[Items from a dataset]
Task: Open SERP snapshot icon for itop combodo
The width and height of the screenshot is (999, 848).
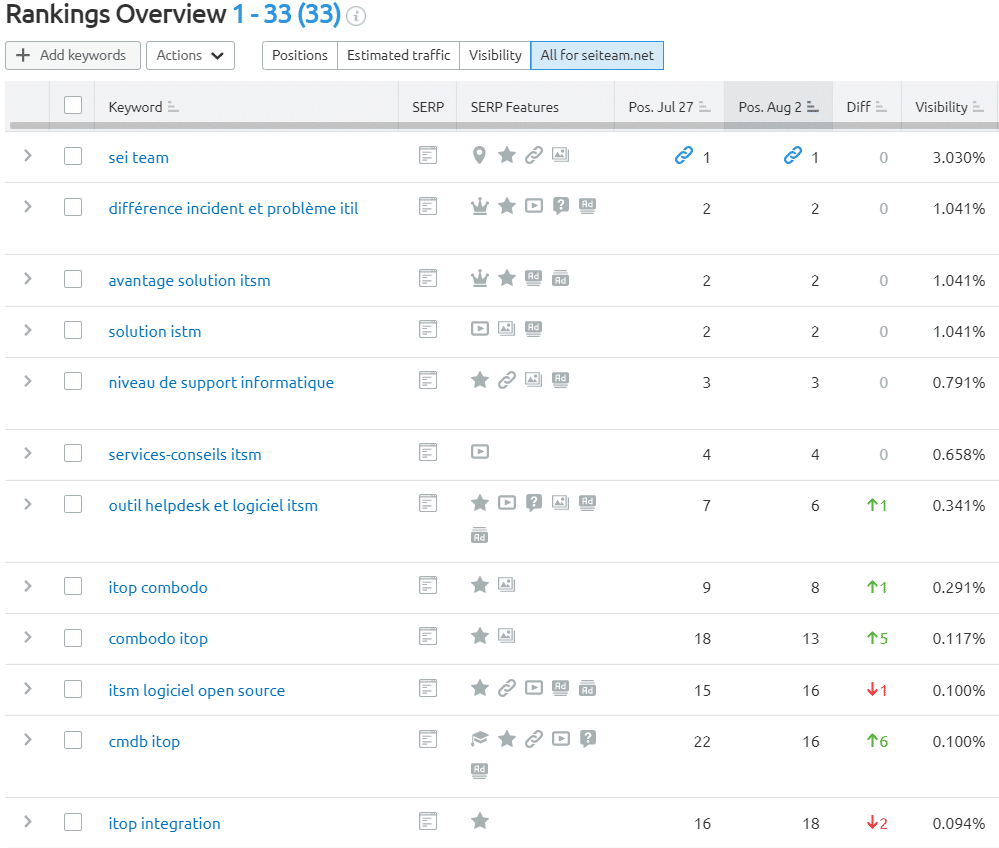Action: point(428,585)
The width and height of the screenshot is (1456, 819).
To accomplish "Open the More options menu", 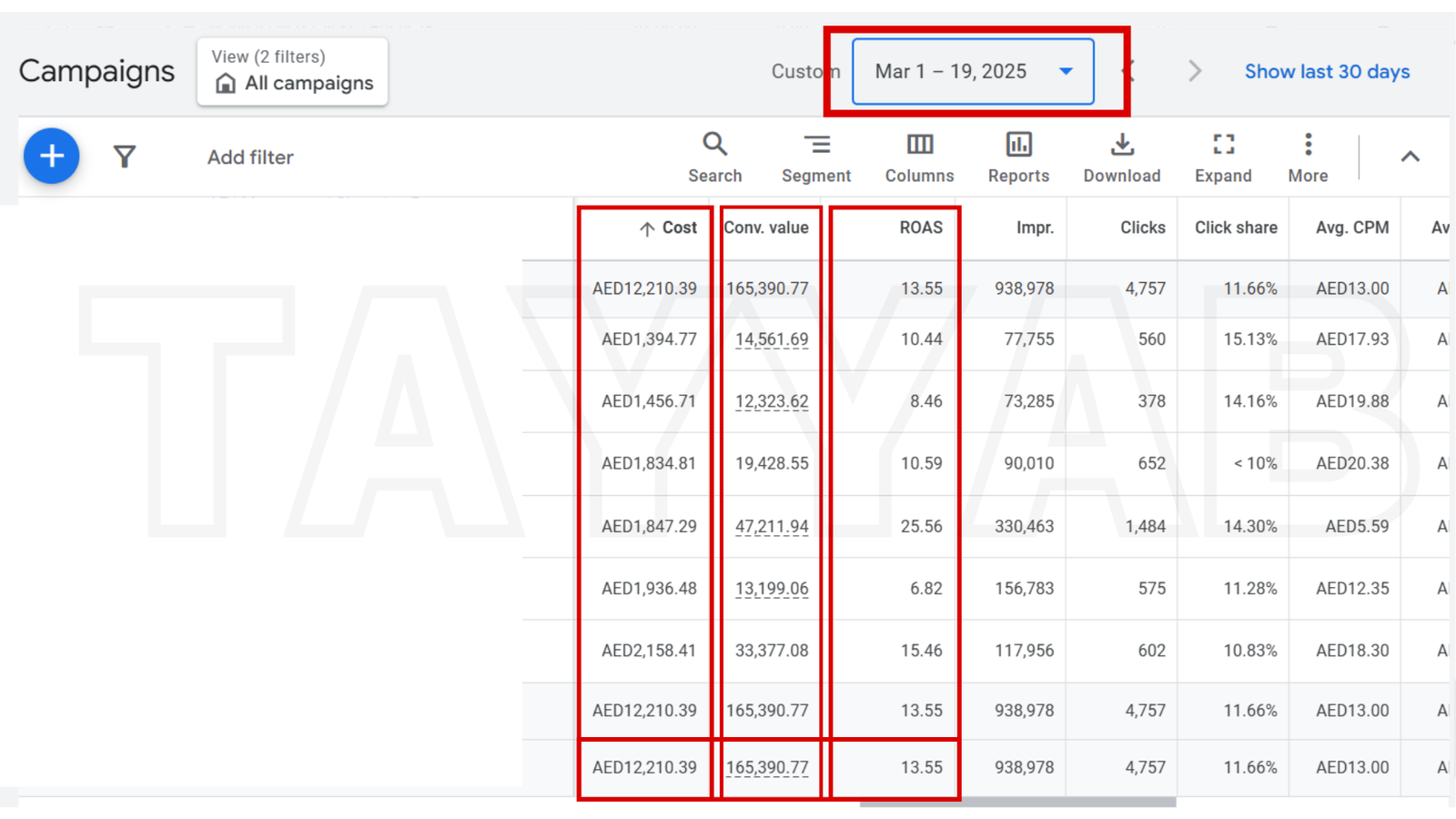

→ **Exercise details**:
Beginning with the line that contains "The width and height of the screenshot is (999, 848)." and ending with the final line of the entries, every line must be copied exactly; the pictures must not.

→ **Solved exercise**:
The width and height of the screenshot is (999, 848).
Action: point(428,585)
The width and height of the screenshot is (1456, 819).
To accomplish "Open the More options menu", 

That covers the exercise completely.